- North American cover art
- Developer: Suzak Inc.
- Publisher: Nintendo
- Directors: Yutaka Hirata Azusa Tajima
- Producer: Hitoshi Yamagami
- Writers: Yutaka Hirata Nobuhiro Kuronuma
- Composer: Kenji Hikita
- Series: F-Zero
- Platform: Game Boy Advance
- Release: JP: November 28, 2003; EU: June 4, 2004; NA: September 20, 2004;
- Genre: Racing
- Modes: Single-player, multiplayer

= F-Zero: GP Legend =

2004 racing video game

F-Zero: GP Legend (Note: Known in Japan as F-Zero Falcon Densetsu (F-ZEROファルコン伝説, Efu Zero Farukon Densetsu)) is a 2003 racing video game developed by Suzak Inc. and published by Nintendo for the Game Boy Advance. It was released in Japan in 2003 and in Europe and North America in 2004.

The video game is based on the anime of the same name. A sequel was released in 2004 exclusively in Japan, titled F-Zero Climax.

==Gameplay==
F-Zero GP Legend is a racing game that plays similar to the original Super NES version of F-Zero and uses features from F-Zero X on the Nintendo 64. The game uses a new Mode 7 effect designed for the Game Boy Advance to allow the background layers to rotate and scale to display the course.

Players take control of their vehicles known as machines by pressing A to accelerate, B to use brakes, left and right to the corresponding direction on the D-pad, and the L and R shoulder buttons to drift to the corresponding direction. Players can attack other racers using Side attacks by pressing the L or R buttons twice depending on whether the opponent is on the left or right side. Players can perform a boost ability on the second lap of races by simultaneously pressing L and R buttons. Other methods of gaining a boost is by releasing and pressing the A button in quick succession and holding the A button for a specific amount of time during a race's countdown.

Race tracks contain obstacles and supporting features such as Jump plates, Dash plates, Rumble Strips, and Mine Fields. The Jump Plate allows the Machine to jump upward and may cause fall damage to the player's machine. To avoid damage, players can press the down directional button on the D-pad to move the machine's nose upward as the machine descends and make the jump last longer.

===Game modes===
- Grand Prix: players race through a series of tracks in the Bronze, Silver, Gold, and Platinum cups. Each cup consists of five tracks. In each race, players are scored by their finishing position. The points are added up after each race, and the pilot with the most points wins. If players' machine is destroyed, they have the choice to use a spare machine and redo the race or quit the cup. Three difficulty settings can be selected: Novice, Standard, and Expert.

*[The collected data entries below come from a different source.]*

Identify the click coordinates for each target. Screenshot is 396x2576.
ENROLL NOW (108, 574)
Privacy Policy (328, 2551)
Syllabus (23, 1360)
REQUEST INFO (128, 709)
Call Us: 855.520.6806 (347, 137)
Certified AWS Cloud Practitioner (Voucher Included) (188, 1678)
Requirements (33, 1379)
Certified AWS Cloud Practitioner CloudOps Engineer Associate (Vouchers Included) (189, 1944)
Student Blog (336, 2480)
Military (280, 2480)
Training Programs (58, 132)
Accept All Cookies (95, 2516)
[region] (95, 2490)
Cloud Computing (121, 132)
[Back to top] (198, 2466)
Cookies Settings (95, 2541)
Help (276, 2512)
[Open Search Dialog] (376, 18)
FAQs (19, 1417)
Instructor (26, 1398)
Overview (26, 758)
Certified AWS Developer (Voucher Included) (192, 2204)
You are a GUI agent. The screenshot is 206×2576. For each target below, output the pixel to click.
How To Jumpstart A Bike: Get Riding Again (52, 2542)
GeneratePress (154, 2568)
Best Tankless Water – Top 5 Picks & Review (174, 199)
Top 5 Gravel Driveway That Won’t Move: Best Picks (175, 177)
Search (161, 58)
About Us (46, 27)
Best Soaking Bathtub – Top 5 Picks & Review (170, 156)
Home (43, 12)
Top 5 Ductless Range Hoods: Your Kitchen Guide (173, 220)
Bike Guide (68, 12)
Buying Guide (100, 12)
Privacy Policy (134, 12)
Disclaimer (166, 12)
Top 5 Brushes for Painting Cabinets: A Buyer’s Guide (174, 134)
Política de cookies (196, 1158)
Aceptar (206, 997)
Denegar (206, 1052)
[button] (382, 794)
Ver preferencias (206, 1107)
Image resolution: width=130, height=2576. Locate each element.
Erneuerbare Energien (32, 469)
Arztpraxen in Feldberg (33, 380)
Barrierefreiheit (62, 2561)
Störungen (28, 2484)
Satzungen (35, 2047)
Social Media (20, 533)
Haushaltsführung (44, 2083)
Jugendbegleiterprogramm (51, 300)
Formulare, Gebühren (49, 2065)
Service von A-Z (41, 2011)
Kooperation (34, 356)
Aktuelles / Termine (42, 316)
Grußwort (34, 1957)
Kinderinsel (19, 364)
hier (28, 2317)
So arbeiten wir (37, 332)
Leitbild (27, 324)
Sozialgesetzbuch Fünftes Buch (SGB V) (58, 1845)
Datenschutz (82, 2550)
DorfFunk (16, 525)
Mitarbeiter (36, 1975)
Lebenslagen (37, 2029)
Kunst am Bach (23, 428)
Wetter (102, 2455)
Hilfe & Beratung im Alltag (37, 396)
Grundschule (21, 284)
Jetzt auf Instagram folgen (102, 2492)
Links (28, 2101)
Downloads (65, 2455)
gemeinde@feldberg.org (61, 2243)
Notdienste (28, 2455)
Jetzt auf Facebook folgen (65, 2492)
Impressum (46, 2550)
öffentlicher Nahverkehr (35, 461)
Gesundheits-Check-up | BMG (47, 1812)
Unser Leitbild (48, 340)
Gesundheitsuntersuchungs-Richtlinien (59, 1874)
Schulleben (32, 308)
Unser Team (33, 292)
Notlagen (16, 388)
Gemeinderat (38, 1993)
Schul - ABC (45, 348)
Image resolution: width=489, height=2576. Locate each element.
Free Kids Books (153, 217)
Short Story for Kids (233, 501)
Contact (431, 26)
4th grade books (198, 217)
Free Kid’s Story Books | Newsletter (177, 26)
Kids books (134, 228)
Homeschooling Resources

- Story: players engage in a series of missions that describe the story of the game. Rick Wheeler's story is the only option at first but more character stories get unlocked. Each pilot has five missions to complete, where players are required to either win a race, defeat a specific opponent in a race, destroy one or more target opponents, never be passed by one or two enemies, assist an ally in winning the race, help an ally defeat a specific opponent, chase an enemy, or reach a destination before the timer runs out. Finishing a mission will reward the pilot with an amount of money depending on how well the players did on that mission. Two missions can cost the pilot some money if he has enough to pay (one is to pay an entry fee for a race the pilot really wants to enter, and the other is to pay for parts and labor needed to repair a different pilot's stalled machine).

- Time Attack: players race through five laps on a single track to try to beat the best time possible on tracks that have been unlocked in Grand Prix mode. Players can play alone or against a ghost racer. A scoreboard of the top five best times for each track is displayed on the track selection screen, along with the best time for a single lap. After getting the best time, players can choose to save their ghost to race against later, though only one ghost can be saved at a time. The only tracks that can be selected are those from the Grand Prix mode, provided they have been completed in Grand Prix mode. A special course called Mute City - Championship can be unlocked and played in this mode after unlocking all the Grand Prix courses.

- Training: Allows players to race around a track of their choice to practice and can customize the number of laps, the number of opponents, and the level of difficulty. All the tracks that can be played in Time Attack mode can be selected in Training mode.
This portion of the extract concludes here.